Version 1.17: 3/12/07
	- NFS filtering changes:
		- Peformed a major overhaul of the merging code. The
		  new version uses two heaps of ideals, and this allows
		  undoing decisions made about which ideals to try to
		  merge. The big advantage of this approach is that merging
		  starts by computing the lightest possible (but too large) 
		  matrix, then continues reducing the matrix dimension 
		  until the result has a specified density
		- Added minimum-spanning-tree combining of relation sets,
		  and performed a major overhaul of the core merging code
		- When merging, keep the relations making up a relation set
		  in sorted order. This allows the relation lists to be merged
		  just like the ideal lists, and allows repeated relations to
		  be removed from cycles as merging progresses
		- When estimating the weight gain from combining relation
		  sets, give a bonus to merging relation sets that lead to
		  cancellations in the combined list of relations. All of
		  these improvements combine to reduce the weight of the 
		  final matrix by up to 50%
		- Removed more compile-time limits in the merge phase
		- Fixed a serious and subtle bug in the merge phase, which
		  caused the weight of merged relation sets to be wrong
		- Changed the second singleton removal pass to use the
		  same large ideal cutoff for rational and algebraic factor
		  bases, even if they have different sizes
		- Added code to give up on relation sets that are too dense,
		  i.e. that contain too many relations
		Many thanks to Greg Childers for providing an NFS factorization
		that made me scramble to improve the NFS filtering
	- Added the beginning of a skewed polynomial selector (currently
		turned off)
	- Performed a complete overhaul of the driver and the manager
		for factors found. This pushes the recursive use of
		factorization into the library and unifies how all
		the different algorithms handle factors found
	- Added the Pollard-Brent algorithm; this makes inputs containing
		6-8 digit factors complete much faster (thanks to Leonardo
		Volpi for pointing out that latter-day msieve versions
		performed quite badly in this regard)

:::::

Exercise requirements :: What are the top-level changes in the version 1.17 changelog above, not counting the sub-points under the filtering entry?

Data excerpt ::
:::::

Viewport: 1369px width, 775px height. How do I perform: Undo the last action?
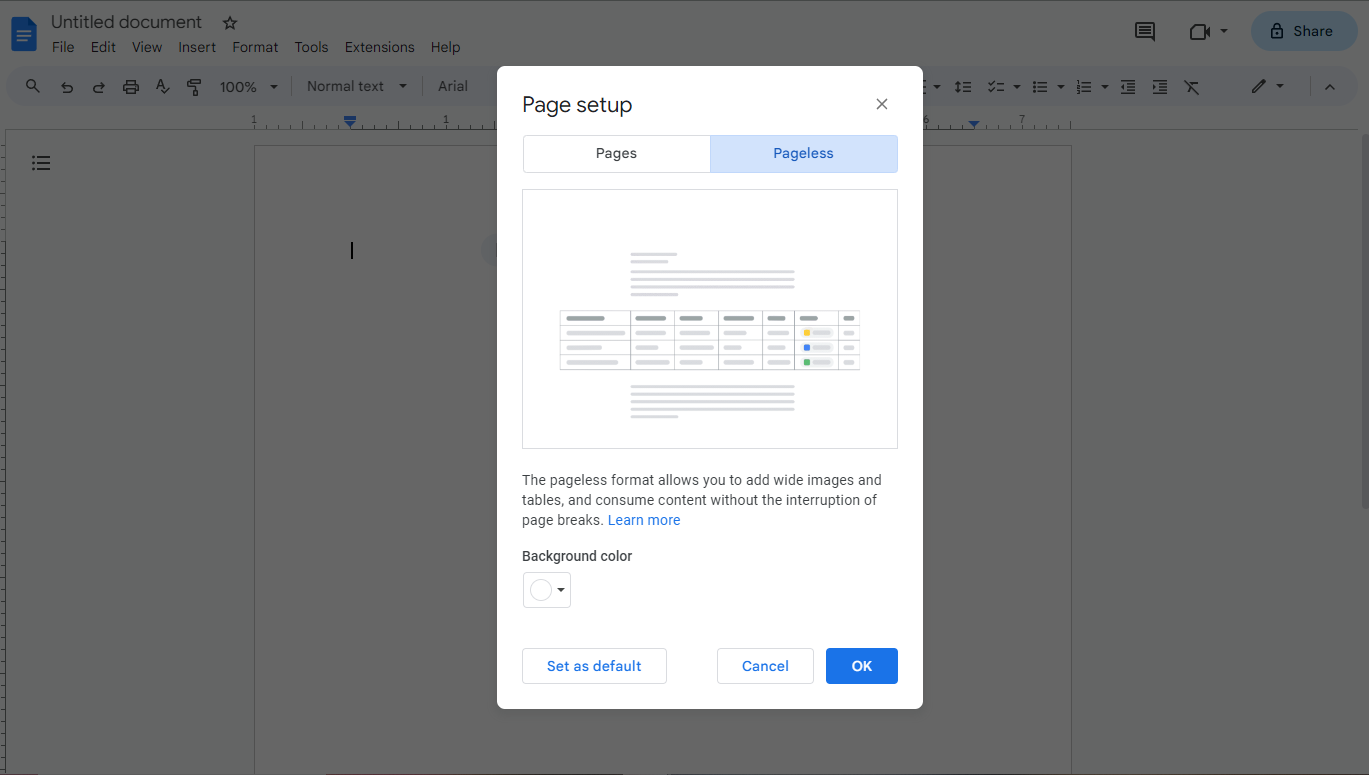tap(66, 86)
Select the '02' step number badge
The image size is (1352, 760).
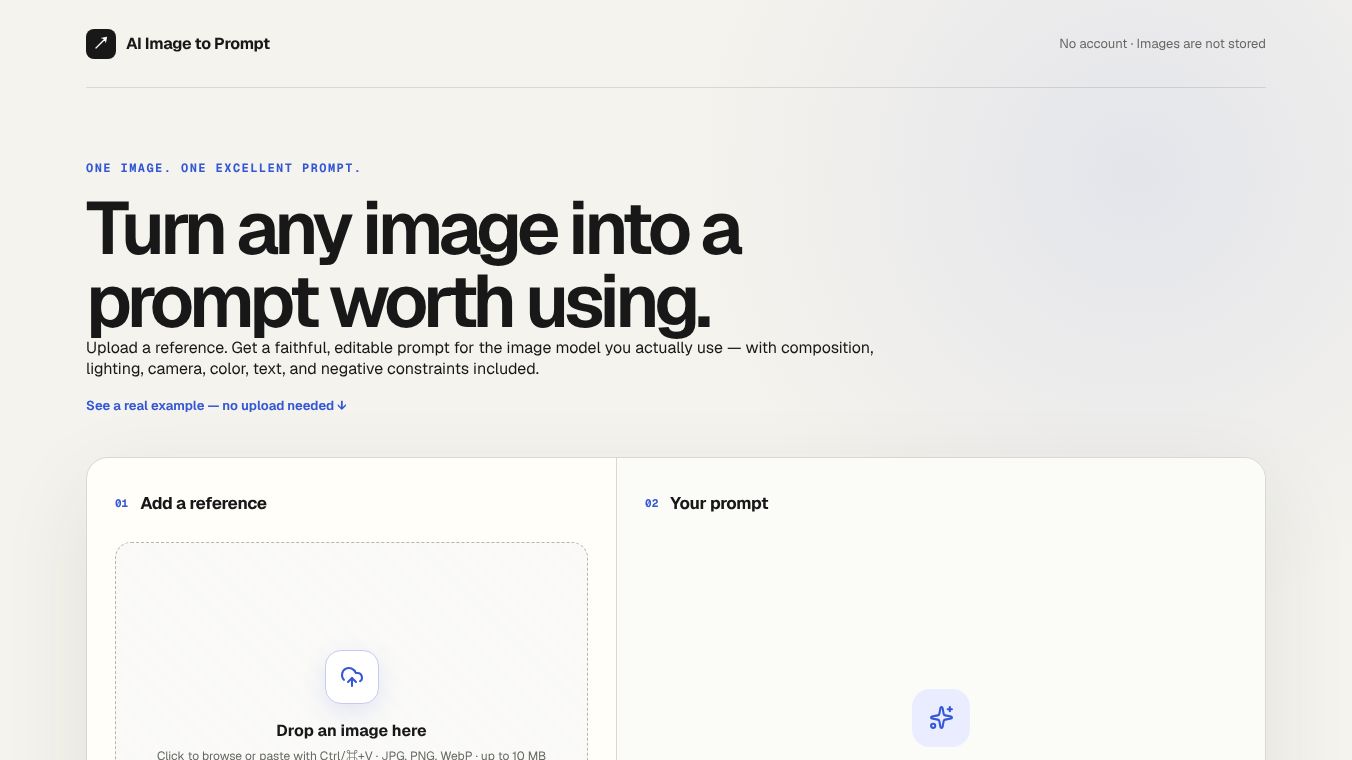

:::::

Written response ::
- NFS filtering changes
- The beginning of a skewed polynomial selector (currently turned off)
- A complete overhaul of the driver and the manager for factors found
- The Pollard-Brent algorithm